▸ **Goal of the exercise**
Across the entries that follow, count the lines with the string "computer" and reply with that count alone.

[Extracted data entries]
= Beginning of Section =
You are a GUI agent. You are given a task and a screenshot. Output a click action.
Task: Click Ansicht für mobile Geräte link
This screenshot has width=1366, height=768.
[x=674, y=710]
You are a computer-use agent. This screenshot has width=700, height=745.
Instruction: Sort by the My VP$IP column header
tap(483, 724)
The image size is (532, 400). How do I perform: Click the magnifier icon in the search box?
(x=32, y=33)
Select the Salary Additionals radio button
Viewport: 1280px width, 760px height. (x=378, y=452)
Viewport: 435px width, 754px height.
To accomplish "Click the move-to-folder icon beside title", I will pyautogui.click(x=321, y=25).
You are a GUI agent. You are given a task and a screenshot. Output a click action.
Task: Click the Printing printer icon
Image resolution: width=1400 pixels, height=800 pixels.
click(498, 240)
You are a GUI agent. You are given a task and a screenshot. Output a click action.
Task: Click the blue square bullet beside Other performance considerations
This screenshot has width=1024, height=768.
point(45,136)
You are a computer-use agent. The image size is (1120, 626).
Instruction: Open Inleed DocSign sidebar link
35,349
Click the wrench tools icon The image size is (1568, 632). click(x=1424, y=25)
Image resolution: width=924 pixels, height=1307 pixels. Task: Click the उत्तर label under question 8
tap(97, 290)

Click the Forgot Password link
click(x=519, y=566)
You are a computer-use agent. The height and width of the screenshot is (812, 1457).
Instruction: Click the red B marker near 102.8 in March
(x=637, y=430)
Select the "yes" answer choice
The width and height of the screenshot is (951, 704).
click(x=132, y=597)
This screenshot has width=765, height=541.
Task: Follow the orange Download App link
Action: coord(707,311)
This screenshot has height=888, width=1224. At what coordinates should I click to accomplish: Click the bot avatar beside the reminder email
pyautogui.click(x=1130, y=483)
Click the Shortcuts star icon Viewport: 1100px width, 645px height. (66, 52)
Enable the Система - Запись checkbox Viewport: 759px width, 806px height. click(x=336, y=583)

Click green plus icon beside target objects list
= End of Section =
▸ **Answer box**
3